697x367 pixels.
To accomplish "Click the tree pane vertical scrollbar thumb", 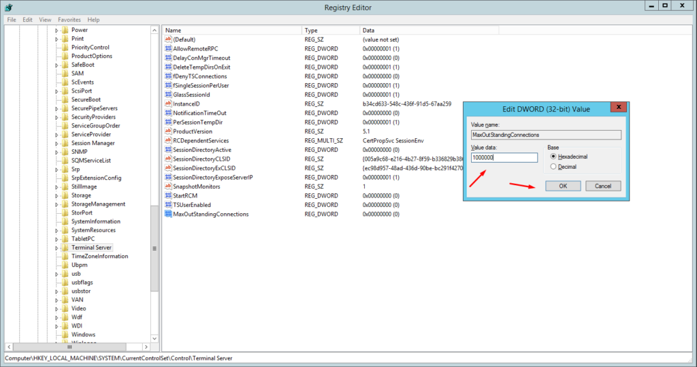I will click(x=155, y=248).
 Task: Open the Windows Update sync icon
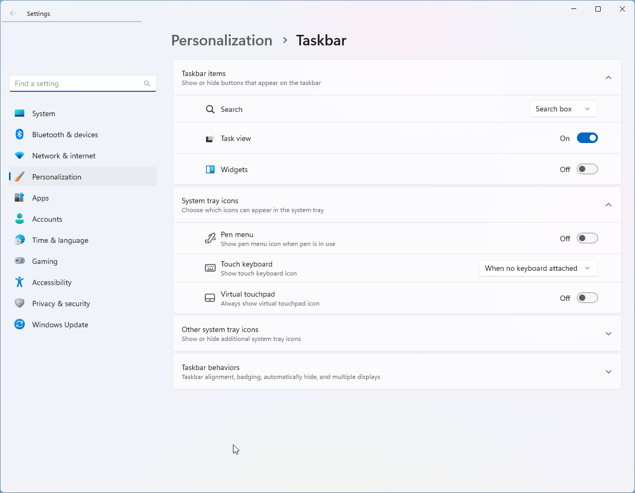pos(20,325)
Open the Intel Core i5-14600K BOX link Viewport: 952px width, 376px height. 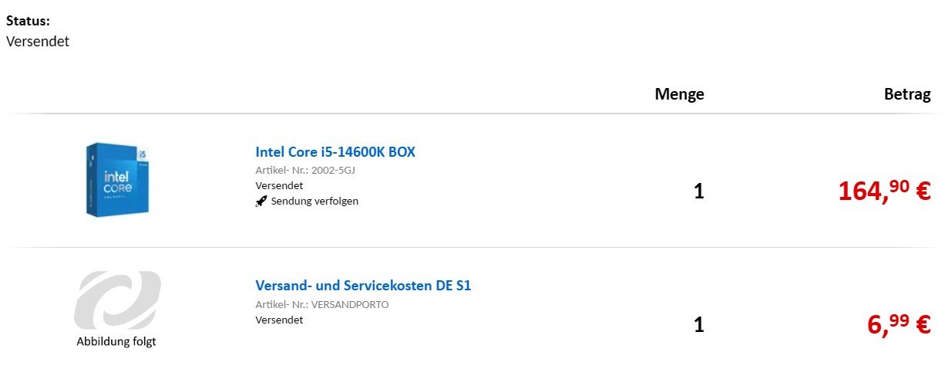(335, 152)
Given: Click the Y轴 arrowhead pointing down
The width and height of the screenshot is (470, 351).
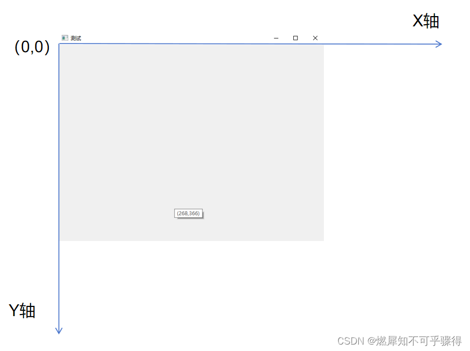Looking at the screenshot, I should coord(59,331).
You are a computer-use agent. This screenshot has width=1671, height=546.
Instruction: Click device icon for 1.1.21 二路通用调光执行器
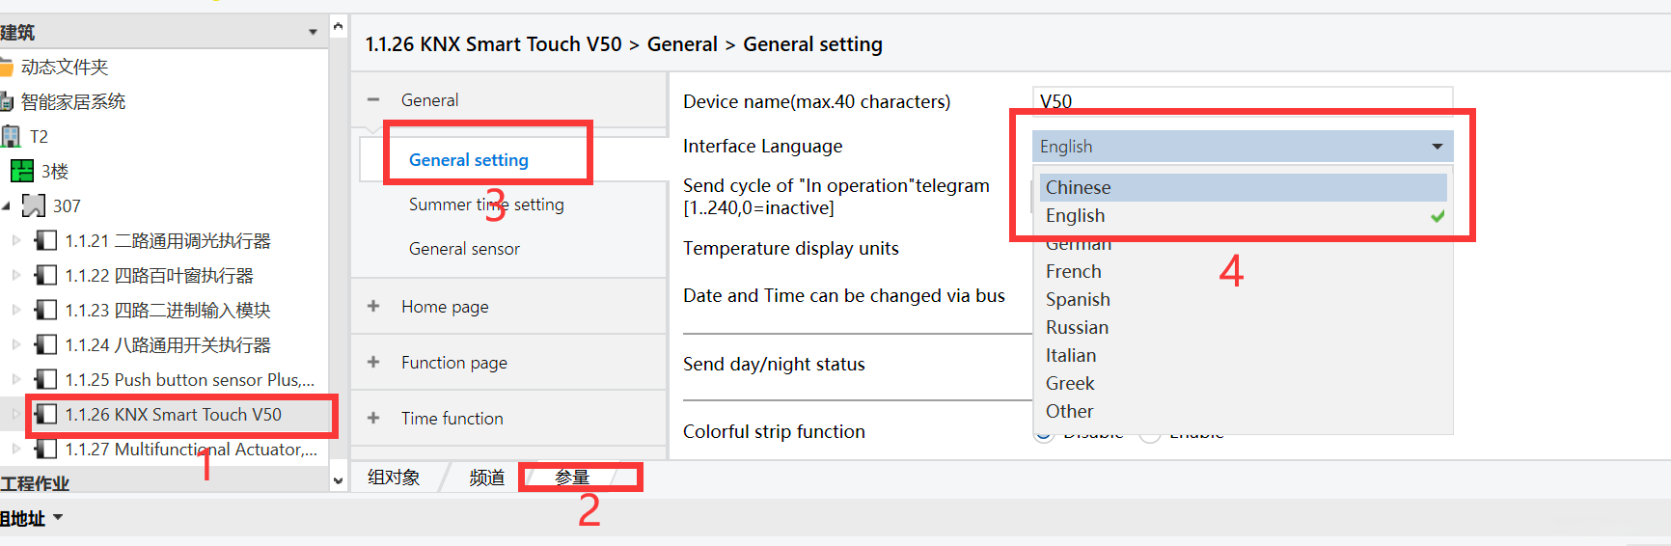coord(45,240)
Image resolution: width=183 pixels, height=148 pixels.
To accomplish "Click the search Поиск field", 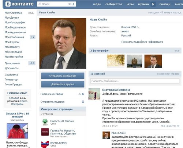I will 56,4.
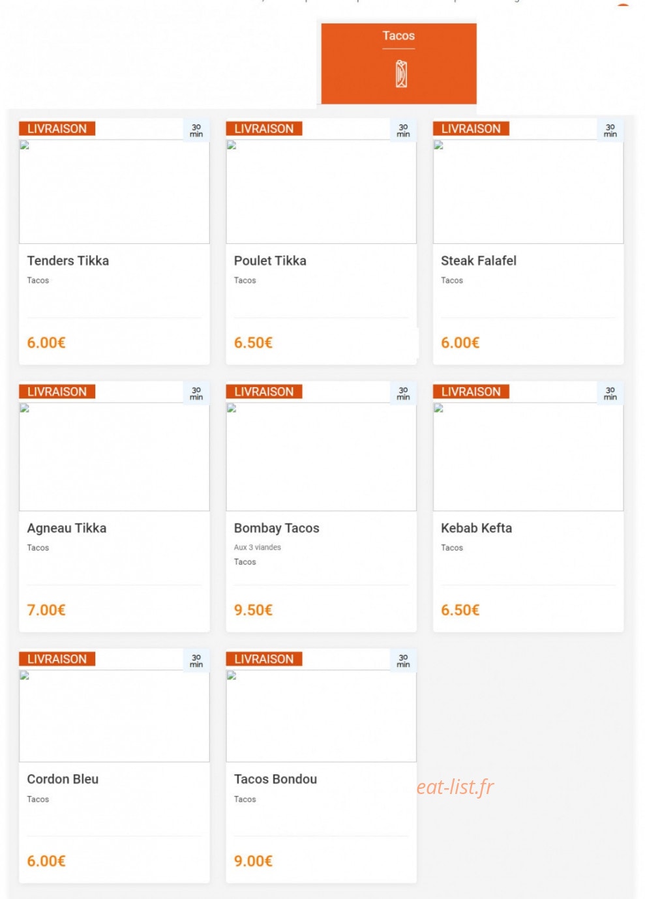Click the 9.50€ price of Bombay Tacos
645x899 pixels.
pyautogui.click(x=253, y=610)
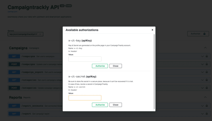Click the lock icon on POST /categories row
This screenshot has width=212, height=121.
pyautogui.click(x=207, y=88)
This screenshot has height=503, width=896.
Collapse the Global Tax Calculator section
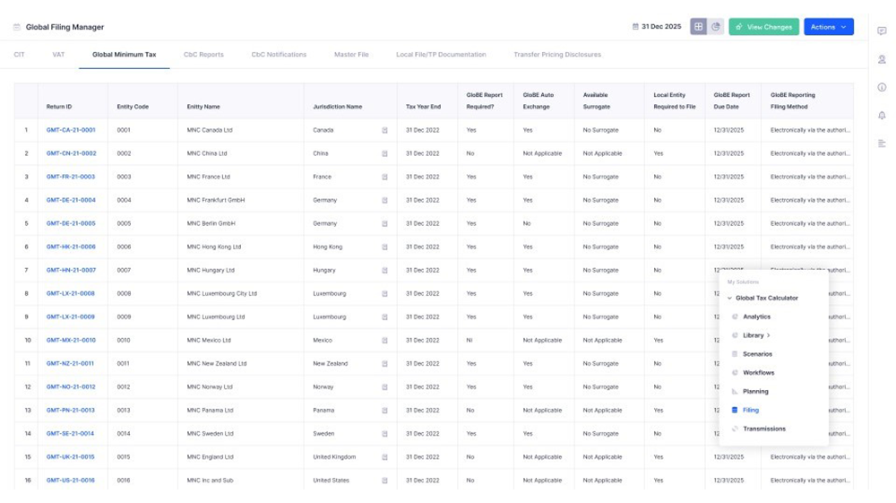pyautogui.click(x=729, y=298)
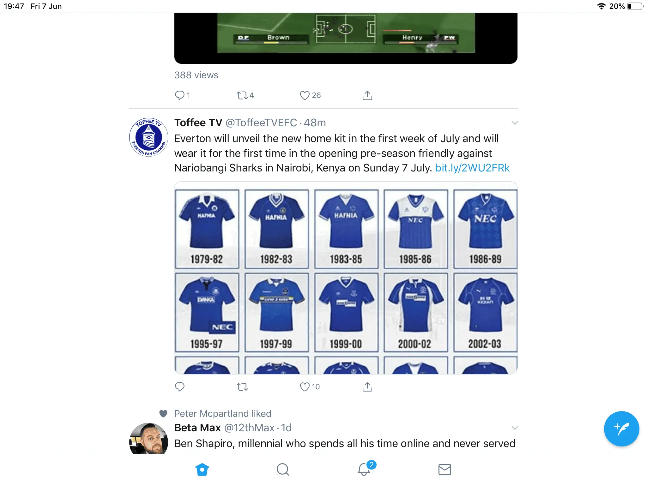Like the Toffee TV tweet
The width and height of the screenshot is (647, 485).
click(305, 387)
○ ○ ○
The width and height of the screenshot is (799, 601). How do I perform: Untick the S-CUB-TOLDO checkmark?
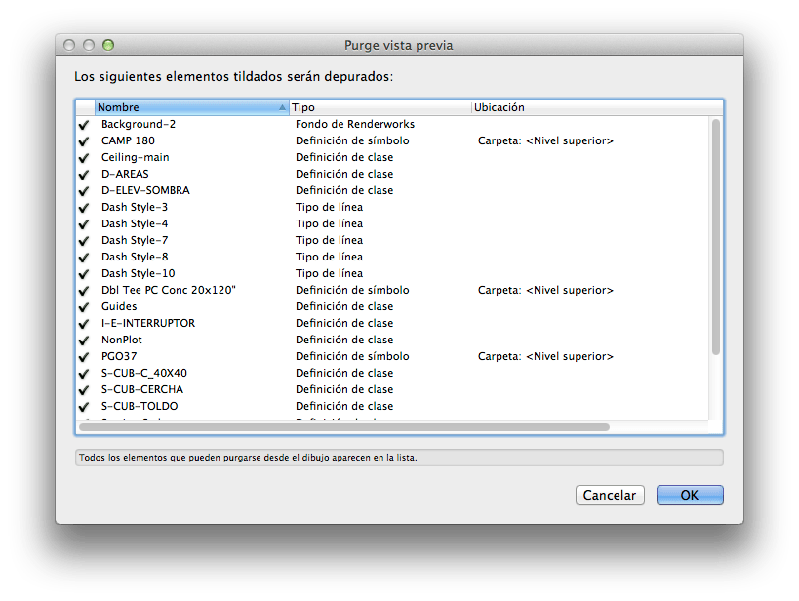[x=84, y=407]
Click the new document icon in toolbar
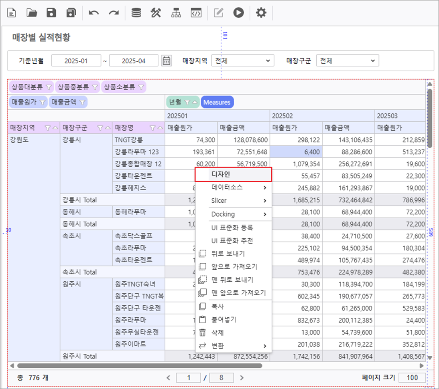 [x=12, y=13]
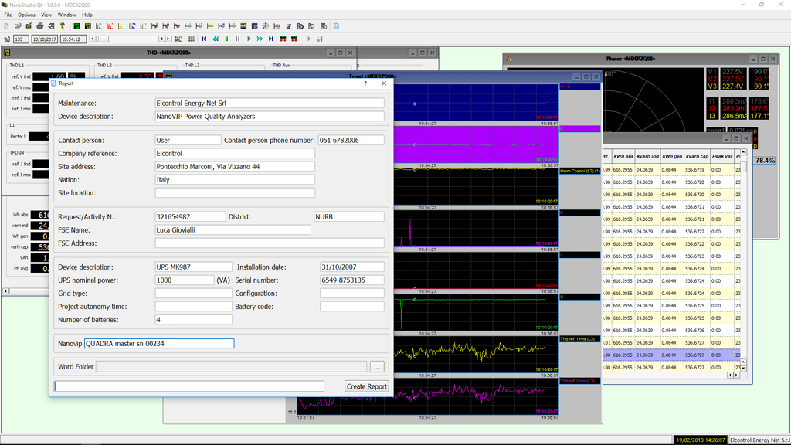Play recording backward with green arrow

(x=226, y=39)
○ ○ ○
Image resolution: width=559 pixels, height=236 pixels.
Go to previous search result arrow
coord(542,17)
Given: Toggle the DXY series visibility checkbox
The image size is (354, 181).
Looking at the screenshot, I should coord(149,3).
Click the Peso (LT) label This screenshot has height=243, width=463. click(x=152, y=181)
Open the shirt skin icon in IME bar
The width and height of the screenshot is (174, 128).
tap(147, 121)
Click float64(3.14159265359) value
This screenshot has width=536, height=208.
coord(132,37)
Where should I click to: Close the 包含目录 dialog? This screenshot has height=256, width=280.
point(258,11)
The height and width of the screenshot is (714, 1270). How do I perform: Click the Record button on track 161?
○ ○ ○
| Task description |
Filter the records above for lines with "Given".

| Result of this task |
Given: Click the Y轴 arrowhead pointing down
Given: Toggle the DXY series visibility checkbox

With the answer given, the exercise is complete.